WRITTEN PROBLEM:
Rewrite the portion of the passage on physical addresses between "In computing, a" and "the MMU, respectively.", inclusive, substituting "translation unit" for every instance of "MMU".

In computing, a physical address (also real address, or binary address), is a memory address that is represented in the form of a binary number on the address bus circuitry in order to enable the data bus to access a particular storage cell of main memory, or a register of memory-mapped I/O device.

Use by central processing unit
In a computer supporting virtual memory, the term physical address is used mostly to differentiate from a virtual address.  In particular, in computers utilizing a memory management unit (MMU) to translate memory addresses, the virtual and physical addresses refer to an address before and after translation performed by the MMU, respectively.

Unaligned addressing
Depending upon its underlying computer architecture, the performance of a computer may be hindered by unaligned access to memory.  For example, a 16-bit computer with a 16-bit memory data bus, such as Intel 8086, generally has less overhead if the access is aligned to an even address. In that case fetching one 16-bit value requires a single memory read operation, a single transfer over a data bus.

INFORMATION SHOWN:

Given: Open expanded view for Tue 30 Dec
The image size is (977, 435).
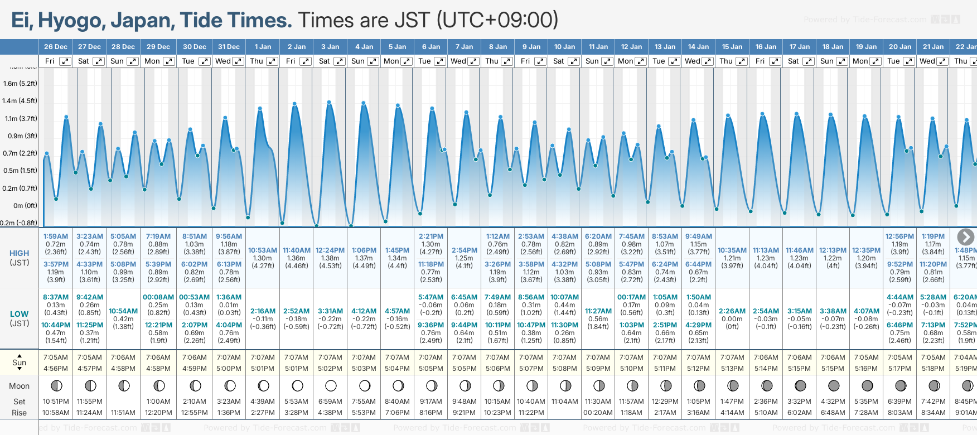Looking at the screenshot, I should [x=205, y=61].
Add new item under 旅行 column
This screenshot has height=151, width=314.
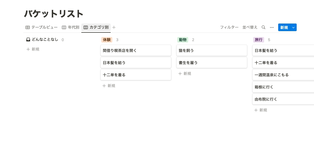pyautogui.click(x=261, y=110)
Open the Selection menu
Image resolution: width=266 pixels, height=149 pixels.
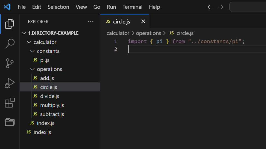tap(58, 7)
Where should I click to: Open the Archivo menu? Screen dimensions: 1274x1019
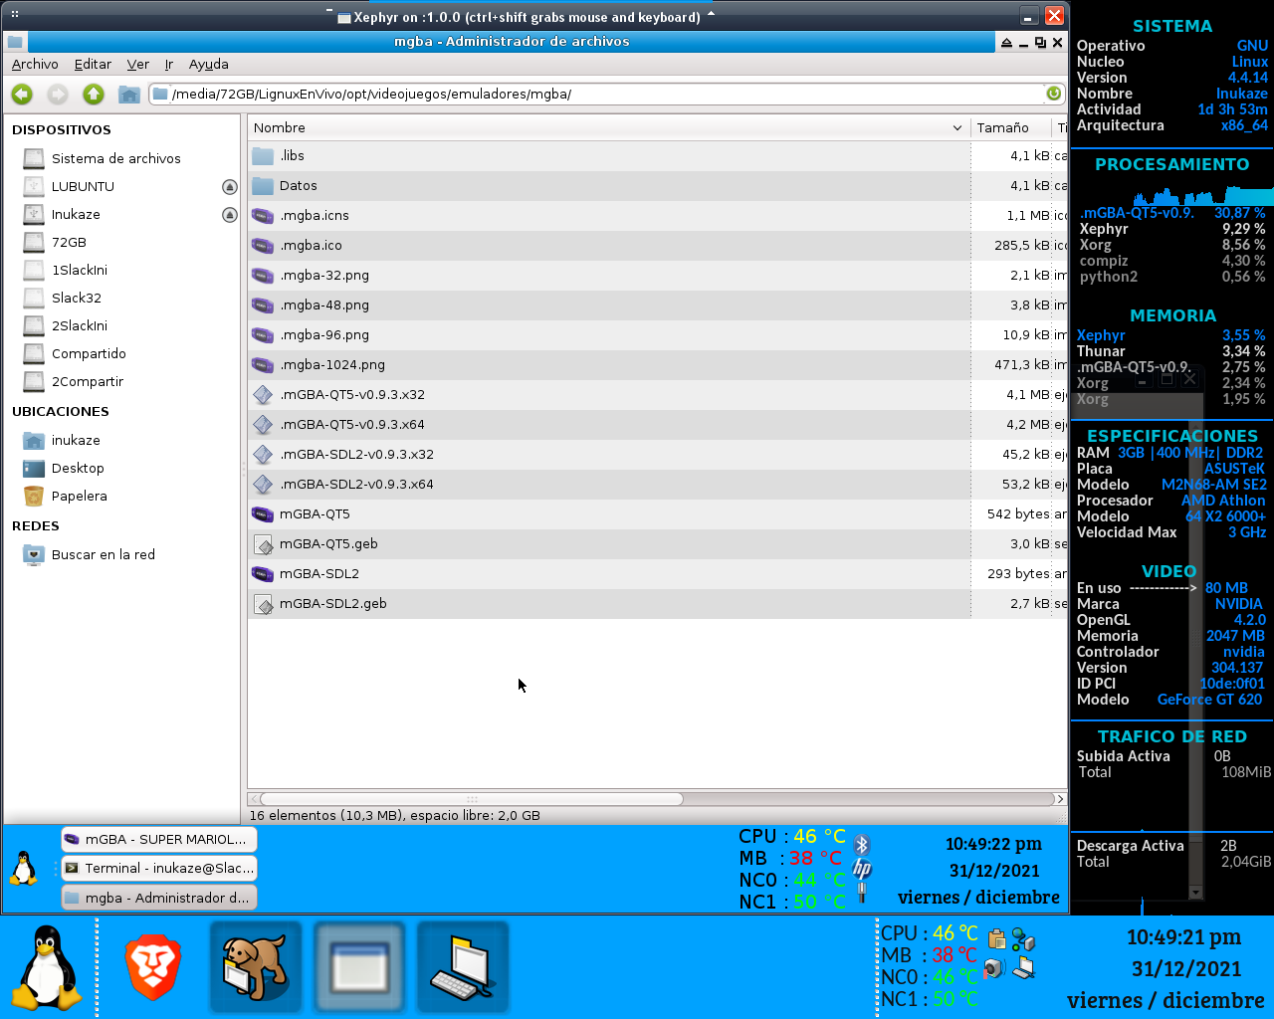pyautogui.click(x=35, y=64)
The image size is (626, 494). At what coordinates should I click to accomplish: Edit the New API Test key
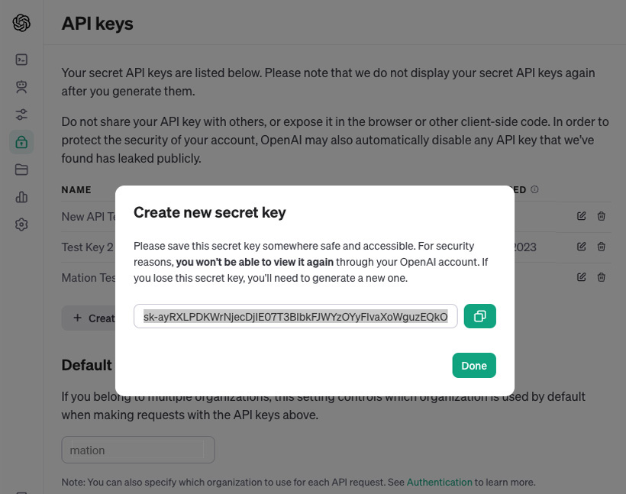[581, 216]
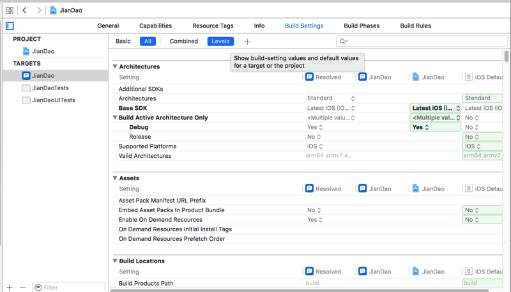The width and height of the screenshot is (511, 292).
Task: Go back with the left chevron arrow
Action: pyautogui.click(x=25, y=10)

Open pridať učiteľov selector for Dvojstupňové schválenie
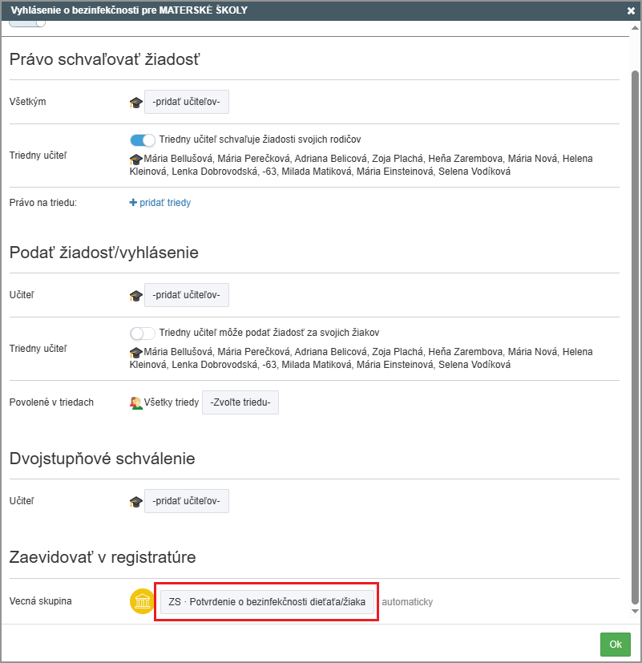pos(186,501)
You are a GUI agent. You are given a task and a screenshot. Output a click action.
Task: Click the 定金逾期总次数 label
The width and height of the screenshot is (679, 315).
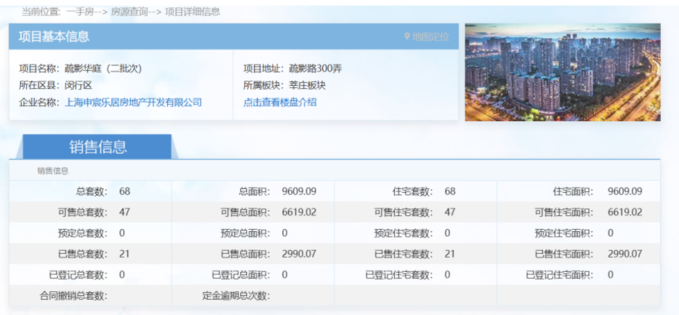(236, 296)
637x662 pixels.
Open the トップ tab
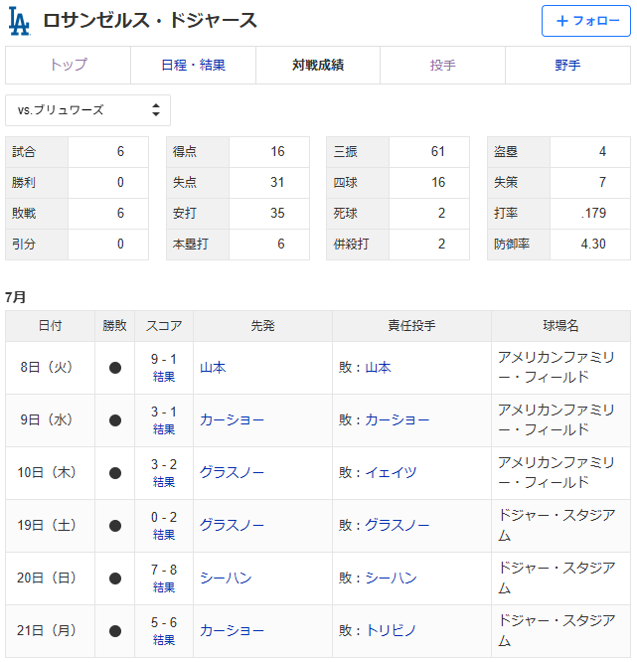pos(69,66)
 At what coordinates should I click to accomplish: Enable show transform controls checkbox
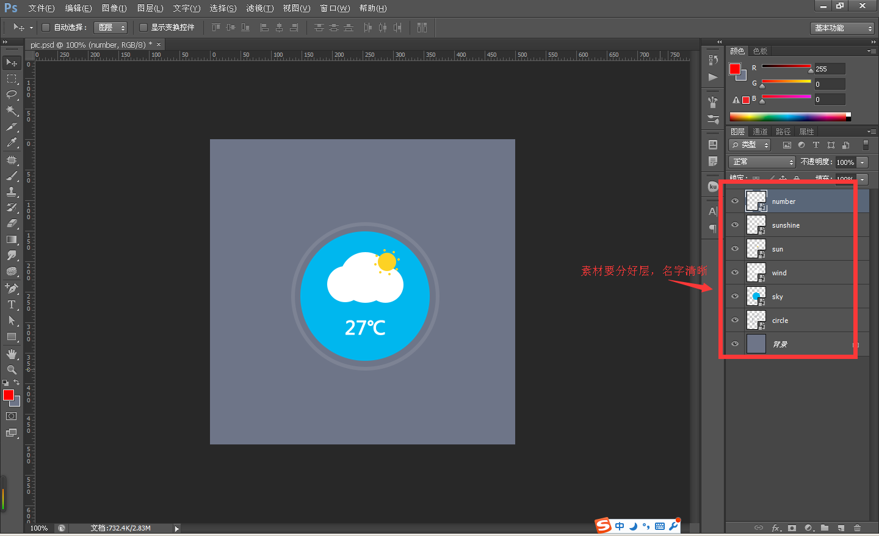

RESULT OF THIS EXERCISE:
In computing, a physical address (also real address, or binary address), is a memory address that is represented in the form of a binary number on the address bus circuitry in order to enable the data bus to access a particular storage cell of main memory, or a register of memory-mapped I/O device.

Use by central processing unit
In a computer supporting virtual memory, the term physical address is used mostly to differentiate from a virtual address.  In particular, in computers utilizing a memory management unit (translation unit) to translate memory addresses, the virtual and physical addresses refer to an address before and after translation performed by the translation unit, respectively.